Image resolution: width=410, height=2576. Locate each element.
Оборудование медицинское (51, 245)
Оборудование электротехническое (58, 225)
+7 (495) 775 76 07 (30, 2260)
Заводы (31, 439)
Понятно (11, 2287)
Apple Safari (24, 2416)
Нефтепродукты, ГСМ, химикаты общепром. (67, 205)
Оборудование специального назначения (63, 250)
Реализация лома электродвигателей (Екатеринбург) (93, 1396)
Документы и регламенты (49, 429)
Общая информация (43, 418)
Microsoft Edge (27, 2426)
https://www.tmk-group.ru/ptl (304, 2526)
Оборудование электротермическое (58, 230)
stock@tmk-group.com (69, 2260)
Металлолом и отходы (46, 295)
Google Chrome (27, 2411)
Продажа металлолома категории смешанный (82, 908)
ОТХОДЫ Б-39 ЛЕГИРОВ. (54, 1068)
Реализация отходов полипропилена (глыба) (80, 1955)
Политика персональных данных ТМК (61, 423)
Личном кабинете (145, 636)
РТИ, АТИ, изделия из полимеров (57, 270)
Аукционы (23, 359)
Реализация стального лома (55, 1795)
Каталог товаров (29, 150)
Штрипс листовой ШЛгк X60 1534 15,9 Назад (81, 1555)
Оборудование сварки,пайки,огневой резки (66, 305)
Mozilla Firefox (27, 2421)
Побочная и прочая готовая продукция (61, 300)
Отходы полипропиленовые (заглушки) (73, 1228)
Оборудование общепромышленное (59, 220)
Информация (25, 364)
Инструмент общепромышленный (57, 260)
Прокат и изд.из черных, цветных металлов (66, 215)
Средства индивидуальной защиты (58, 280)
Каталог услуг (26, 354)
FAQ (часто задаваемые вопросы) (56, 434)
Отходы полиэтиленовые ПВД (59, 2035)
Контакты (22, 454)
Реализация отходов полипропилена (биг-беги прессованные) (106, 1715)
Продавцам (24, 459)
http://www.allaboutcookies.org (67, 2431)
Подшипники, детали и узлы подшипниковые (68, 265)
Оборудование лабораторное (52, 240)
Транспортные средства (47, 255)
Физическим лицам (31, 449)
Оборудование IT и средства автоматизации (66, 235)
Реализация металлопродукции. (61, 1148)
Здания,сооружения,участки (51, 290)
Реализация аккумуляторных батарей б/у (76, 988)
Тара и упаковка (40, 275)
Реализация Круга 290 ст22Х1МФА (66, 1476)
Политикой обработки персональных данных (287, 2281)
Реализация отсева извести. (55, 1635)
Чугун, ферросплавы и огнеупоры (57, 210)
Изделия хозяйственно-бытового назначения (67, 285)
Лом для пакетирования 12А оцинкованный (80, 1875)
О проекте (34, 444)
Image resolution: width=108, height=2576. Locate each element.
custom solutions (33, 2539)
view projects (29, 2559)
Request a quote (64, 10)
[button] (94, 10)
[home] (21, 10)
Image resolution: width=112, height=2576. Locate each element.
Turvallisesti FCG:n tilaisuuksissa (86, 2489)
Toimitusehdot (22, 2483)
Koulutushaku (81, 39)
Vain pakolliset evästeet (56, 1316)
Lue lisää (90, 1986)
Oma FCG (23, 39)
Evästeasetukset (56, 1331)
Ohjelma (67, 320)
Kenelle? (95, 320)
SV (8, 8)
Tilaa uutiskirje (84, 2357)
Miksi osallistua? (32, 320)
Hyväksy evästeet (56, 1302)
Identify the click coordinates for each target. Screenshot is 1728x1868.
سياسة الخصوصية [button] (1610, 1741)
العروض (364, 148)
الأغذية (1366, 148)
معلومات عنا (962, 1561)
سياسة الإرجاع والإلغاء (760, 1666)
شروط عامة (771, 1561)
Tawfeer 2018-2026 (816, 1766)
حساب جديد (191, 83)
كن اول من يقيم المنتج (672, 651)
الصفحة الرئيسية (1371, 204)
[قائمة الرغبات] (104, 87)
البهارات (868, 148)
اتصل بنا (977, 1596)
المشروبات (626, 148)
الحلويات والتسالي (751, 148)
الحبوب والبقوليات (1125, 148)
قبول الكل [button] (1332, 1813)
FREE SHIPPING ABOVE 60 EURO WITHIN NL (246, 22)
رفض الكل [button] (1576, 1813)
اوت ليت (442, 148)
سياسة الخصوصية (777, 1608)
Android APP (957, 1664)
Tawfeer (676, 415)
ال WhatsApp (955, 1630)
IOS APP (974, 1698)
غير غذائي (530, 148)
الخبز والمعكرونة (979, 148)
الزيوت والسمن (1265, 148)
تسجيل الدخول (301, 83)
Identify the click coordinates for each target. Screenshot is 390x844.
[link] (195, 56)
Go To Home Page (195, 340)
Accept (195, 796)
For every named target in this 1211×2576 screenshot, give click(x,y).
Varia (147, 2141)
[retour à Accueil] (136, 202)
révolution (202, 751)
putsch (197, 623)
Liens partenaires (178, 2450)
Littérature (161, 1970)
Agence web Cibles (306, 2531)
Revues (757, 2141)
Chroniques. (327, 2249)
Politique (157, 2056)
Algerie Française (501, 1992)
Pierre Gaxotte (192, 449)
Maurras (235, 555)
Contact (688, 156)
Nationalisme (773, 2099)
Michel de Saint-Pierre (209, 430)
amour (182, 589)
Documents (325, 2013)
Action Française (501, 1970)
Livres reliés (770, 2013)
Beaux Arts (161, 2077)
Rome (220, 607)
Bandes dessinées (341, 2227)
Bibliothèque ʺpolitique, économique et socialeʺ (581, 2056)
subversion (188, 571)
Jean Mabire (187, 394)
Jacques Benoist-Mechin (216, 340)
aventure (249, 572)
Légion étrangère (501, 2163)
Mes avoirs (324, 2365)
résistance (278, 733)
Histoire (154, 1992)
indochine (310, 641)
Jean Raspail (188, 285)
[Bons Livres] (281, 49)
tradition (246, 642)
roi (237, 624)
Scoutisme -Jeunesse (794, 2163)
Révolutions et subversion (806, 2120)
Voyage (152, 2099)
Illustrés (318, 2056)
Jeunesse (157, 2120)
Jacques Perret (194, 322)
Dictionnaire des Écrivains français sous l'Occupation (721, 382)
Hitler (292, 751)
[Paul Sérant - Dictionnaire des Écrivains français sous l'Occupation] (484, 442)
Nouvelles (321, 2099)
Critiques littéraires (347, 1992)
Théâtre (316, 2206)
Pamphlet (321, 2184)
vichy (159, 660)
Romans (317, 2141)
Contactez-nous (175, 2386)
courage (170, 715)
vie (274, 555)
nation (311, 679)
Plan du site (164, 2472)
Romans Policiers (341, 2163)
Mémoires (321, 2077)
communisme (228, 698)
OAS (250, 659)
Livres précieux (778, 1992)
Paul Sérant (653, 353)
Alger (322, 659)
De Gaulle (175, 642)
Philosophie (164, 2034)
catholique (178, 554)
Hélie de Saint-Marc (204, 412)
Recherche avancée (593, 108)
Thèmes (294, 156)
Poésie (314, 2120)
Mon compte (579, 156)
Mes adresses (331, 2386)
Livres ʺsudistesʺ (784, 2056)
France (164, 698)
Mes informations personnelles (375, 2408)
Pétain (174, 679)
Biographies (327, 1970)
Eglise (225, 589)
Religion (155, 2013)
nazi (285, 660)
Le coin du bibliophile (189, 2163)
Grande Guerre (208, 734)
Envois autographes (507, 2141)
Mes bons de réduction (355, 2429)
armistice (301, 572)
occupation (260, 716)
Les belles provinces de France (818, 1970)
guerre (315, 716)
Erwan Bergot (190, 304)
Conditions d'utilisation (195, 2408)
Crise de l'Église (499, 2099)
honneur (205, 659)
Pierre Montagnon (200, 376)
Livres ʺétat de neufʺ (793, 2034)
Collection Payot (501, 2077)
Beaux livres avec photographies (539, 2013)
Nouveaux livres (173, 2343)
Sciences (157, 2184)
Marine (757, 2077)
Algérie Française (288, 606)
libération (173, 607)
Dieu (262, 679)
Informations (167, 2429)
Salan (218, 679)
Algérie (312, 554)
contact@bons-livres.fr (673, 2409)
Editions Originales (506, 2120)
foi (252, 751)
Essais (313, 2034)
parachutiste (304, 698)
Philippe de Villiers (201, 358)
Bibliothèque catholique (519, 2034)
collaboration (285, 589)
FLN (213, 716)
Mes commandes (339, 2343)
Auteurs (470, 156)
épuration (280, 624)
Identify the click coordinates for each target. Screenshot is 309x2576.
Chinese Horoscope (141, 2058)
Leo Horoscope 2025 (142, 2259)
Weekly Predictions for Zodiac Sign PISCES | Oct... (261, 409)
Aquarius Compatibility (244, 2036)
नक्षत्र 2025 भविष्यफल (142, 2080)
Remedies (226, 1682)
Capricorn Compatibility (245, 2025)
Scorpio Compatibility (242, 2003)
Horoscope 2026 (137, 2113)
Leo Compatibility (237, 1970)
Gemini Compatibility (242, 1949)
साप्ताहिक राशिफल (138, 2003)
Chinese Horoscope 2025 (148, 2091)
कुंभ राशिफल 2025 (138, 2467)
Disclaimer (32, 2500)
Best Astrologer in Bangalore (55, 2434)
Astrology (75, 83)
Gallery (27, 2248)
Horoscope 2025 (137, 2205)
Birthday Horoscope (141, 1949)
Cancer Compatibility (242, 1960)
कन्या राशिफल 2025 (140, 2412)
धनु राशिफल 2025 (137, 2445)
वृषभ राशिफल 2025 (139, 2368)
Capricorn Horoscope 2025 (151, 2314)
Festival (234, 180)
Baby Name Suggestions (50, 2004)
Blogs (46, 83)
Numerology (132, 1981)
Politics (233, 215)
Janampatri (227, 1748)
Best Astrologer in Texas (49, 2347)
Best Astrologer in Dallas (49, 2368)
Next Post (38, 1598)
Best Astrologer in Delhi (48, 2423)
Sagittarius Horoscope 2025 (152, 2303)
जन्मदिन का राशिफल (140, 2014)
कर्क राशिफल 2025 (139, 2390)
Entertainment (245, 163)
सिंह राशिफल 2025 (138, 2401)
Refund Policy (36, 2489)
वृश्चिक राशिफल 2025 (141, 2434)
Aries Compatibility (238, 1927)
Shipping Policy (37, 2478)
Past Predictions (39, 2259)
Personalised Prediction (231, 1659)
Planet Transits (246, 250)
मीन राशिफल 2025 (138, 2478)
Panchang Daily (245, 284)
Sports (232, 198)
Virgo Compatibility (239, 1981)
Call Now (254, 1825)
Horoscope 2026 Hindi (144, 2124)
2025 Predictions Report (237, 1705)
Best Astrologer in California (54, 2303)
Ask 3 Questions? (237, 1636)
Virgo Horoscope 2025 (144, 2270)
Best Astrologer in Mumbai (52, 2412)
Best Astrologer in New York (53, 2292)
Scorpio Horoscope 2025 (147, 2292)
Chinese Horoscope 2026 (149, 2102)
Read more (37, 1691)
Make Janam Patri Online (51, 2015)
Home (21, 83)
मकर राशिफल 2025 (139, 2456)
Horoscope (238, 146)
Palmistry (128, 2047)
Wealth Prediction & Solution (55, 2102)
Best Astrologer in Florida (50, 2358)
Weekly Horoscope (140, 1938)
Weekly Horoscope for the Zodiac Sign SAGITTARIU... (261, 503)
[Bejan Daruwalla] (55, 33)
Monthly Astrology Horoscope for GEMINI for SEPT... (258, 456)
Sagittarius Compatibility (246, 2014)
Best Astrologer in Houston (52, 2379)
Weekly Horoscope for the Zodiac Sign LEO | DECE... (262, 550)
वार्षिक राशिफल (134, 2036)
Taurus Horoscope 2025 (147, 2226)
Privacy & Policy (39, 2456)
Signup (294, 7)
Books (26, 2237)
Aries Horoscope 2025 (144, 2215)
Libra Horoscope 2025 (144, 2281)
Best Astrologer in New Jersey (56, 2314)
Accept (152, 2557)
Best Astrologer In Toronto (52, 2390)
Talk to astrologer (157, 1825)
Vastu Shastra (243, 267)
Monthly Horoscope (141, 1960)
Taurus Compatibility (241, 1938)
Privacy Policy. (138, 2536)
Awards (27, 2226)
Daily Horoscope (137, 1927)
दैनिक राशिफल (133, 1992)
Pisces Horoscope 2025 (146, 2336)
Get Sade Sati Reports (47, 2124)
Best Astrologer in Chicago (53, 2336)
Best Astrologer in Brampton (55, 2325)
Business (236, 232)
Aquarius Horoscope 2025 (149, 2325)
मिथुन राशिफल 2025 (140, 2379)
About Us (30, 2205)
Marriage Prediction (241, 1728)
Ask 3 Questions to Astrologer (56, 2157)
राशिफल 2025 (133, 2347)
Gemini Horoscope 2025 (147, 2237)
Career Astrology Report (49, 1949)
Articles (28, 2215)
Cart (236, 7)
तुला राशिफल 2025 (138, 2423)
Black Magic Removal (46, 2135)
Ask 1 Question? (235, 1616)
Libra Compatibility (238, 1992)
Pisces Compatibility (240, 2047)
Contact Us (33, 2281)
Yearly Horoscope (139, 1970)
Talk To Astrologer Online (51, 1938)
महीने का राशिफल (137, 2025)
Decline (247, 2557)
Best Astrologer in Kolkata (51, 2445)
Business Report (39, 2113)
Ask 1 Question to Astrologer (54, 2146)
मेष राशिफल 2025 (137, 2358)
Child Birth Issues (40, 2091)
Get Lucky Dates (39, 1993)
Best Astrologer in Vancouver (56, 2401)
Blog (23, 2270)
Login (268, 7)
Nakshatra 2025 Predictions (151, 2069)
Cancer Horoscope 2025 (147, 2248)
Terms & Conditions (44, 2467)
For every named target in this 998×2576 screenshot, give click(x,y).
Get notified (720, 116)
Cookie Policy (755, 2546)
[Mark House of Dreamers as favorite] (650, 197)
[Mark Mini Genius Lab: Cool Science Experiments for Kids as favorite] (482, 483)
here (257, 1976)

About this task: The line containing "Mozilla Firefox (27, 2421)" marks the end: copy exactly every line from the top of the data above down to it, that line included.

Answer to the problem:
Image resolution: width=410, height=2576. Locate each element.
Оборудование медицинское (51, 245)
Оборудование электротехническое (58, 225)
+7 (495) 775 76 07 (30, 2260)
Заводы (31, 439)
Понятно (11, 2287)
Apple Safari (24, 2416)
Нефтепродукты, ГСМ, химикаты общепром. (67, 205)
Оборудование специального назначения (63, 250)
Реализация лома электродвигателей (Екатеринбург) (93, 1396)
Документы и регламенты (49, 429)
Общая информация (43, 418)
Microsoft Edge (27, 2426)
https://www.tmk-group.ru/ptl (304, 2526)
Оборудование электротермическое (58, 230)
stock@tmk-group.com (69, 2260)
Металлолом и отходы (46, 295)
Google Chrome (27, 2411)
Продажа металлолома категории смешанный (82, 908)
ОТХОДЫ Б-39 ЛЕГИРОВ. (54, 1068)
Реализация отходов полипропилена (глыба) (80, 1955)
Политика персональных данных ТМК (61, 423)
Личном кабинете (145, 636)
РТИ, АТИ, изделия из полимеров (57, 270)
Аукционы (23, 359)
Реализация стального лома (55, 1795)
Каталог товаров (29, 150)
Штрипс листовой ШЛгк X60 1534 15,9 Назад (81, 1555)
Оборудование сварки,пайки,огневой резки (66, 305)
Mozilla Firefox (27, 2421)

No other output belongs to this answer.